▸ Exercise directions
Repeat exactly, and only, the lines below starting at the line that contains "Ver aviso de Privacidad (824, 2302)" and ending at the line that contains "Terms of Service (122, 2475)", inclusive of both.

Pixel coordinate grounding data:

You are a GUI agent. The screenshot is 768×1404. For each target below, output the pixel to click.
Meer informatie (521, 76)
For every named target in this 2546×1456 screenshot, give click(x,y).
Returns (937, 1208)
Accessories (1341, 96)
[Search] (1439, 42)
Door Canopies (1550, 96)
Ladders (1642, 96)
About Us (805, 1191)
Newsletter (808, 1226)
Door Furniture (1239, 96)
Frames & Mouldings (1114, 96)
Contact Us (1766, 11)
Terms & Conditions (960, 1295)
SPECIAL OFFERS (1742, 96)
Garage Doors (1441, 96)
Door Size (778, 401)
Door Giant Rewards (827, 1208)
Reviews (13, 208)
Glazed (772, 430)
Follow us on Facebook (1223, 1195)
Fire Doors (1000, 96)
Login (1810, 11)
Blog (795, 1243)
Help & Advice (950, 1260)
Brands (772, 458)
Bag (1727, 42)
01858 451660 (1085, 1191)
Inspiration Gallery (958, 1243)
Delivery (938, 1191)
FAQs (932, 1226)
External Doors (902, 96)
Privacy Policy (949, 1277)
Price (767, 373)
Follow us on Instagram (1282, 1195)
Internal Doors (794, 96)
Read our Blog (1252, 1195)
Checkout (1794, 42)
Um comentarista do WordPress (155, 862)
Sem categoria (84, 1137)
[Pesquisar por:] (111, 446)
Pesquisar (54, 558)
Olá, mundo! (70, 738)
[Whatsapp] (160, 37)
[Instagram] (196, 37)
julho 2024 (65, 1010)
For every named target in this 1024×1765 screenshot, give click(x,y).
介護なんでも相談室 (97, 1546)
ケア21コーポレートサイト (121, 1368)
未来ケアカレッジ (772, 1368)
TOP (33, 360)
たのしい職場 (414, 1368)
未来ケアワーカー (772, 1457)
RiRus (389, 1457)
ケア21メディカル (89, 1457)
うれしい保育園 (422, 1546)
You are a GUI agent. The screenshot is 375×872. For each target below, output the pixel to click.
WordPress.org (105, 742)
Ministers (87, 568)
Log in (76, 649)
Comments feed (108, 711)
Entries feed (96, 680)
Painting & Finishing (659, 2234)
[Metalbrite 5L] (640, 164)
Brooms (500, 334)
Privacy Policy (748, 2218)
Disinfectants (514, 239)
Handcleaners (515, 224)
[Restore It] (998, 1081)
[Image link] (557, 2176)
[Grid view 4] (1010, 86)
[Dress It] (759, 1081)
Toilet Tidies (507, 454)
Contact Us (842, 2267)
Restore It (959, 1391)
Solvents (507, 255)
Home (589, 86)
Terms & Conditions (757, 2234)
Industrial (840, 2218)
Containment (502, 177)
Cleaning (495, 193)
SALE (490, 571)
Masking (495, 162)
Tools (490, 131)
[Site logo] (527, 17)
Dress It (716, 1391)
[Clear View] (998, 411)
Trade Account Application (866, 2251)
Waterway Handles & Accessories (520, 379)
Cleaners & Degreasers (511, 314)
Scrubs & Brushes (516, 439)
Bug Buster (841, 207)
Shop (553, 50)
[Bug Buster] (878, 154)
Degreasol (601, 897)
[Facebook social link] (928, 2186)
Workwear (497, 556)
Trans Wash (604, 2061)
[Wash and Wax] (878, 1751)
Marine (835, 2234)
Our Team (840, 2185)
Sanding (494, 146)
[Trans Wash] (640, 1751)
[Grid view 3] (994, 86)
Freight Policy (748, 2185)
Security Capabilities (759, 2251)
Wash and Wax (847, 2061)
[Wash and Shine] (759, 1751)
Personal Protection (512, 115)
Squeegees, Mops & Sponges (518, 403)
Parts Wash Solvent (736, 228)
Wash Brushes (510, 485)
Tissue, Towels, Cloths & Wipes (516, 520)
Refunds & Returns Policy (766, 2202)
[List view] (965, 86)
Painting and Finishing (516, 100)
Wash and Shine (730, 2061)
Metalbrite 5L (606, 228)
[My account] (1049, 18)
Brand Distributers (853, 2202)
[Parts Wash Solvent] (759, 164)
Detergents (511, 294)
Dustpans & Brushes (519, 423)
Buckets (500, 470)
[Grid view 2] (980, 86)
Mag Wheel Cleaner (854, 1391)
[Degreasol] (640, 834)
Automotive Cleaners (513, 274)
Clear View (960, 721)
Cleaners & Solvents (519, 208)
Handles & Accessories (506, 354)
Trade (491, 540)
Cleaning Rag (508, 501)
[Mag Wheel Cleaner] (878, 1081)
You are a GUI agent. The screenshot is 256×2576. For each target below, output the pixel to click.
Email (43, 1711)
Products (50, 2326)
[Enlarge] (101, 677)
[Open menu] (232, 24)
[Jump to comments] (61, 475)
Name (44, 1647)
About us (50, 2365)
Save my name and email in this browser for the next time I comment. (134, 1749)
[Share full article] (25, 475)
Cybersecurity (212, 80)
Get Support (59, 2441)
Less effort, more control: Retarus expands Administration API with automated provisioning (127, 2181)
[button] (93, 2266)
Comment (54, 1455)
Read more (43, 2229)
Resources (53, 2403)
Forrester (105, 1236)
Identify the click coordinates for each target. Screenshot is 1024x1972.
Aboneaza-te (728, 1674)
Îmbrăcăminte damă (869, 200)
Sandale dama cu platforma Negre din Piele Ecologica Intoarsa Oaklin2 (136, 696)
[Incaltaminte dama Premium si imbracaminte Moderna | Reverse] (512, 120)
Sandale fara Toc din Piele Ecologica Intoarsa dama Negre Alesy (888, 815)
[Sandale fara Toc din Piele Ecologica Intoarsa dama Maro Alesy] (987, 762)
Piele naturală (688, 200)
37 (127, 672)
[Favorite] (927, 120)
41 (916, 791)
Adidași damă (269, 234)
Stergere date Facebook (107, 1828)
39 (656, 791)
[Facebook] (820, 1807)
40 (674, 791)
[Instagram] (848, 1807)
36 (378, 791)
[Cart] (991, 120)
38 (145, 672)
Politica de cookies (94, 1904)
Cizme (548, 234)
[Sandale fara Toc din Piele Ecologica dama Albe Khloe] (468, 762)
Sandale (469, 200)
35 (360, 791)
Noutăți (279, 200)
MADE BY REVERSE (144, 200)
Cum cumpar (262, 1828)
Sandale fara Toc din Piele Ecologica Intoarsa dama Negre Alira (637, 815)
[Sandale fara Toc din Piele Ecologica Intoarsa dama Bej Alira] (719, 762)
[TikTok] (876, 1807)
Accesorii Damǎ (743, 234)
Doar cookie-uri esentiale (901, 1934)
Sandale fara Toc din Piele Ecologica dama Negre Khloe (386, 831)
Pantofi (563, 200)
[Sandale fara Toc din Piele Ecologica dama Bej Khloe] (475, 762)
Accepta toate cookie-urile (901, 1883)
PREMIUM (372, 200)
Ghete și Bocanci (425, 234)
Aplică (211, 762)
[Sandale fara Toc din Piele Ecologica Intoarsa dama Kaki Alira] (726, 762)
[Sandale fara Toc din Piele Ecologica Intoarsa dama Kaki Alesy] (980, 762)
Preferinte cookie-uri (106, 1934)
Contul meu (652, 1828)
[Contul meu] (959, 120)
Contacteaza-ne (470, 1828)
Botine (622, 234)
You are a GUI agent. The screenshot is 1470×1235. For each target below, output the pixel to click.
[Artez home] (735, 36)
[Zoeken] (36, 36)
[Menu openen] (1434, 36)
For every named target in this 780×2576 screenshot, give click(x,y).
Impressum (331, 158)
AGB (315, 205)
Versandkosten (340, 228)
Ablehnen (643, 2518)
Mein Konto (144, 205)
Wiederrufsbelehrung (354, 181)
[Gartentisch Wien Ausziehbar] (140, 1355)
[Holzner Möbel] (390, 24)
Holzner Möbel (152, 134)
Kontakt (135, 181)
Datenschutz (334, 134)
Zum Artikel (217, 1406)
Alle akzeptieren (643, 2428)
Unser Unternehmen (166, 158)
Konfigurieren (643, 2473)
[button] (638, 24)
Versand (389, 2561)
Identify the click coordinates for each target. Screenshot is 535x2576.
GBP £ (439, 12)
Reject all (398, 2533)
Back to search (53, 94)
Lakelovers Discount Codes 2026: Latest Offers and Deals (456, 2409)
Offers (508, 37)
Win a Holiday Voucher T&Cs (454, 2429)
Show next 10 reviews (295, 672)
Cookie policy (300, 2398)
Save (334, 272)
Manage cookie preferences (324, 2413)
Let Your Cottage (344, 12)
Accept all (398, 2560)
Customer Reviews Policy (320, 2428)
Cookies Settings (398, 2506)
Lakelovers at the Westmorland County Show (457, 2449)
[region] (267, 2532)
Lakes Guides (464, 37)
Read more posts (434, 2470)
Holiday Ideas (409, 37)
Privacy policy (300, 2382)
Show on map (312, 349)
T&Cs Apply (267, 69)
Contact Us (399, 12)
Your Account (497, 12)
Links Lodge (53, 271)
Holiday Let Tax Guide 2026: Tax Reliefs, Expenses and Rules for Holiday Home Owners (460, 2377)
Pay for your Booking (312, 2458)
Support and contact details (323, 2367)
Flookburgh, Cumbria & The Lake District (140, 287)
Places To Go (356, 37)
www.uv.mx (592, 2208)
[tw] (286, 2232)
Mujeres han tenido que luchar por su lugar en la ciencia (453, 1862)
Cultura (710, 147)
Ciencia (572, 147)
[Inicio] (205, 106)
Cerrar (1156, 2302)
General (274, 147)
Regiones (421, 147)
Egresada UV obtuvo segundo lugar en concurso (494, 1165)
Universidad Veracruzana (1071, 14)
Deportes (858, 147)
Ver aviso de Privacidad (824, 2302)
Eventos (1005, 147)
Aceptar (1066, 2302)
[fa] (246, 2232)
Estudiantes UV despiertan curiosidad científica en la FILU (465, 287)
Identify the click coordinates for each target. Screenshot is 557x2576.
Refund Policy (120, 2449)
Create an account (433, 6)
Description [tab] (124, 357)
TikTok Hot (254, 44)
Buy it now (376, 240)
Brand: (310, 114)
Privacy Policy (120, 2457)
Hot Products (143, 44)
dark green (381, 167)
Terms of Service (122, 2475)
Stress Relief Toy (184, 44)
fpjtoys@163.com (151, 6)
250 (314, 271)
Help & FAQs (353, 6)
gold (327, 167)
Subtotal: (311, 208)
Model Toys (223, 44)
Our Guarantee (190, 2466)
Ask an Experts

▸ Written answer
Ver aviso de Privacidad (824, 2302)
Eventos (1005, 147)
Aceptar (1066, 2302)
[fa] (246, 2232)
Estudiantes UV despiertan curiosidad científica en la FILU (465, 287)
Identify the click coordinates for each target. Screenshot is 557x2576.
Refund Policy (120, 2449)
Create an account (433, 6)
Description [tab] (124, 357)
TikTok Hot (254, 44)
Buy it now (376, 240)
Brand: (310, 114)
Privacy Policy (120, 2457)
Hot Products (143, 44)
dark green (381, 167)
Terms of Service (122, 2475)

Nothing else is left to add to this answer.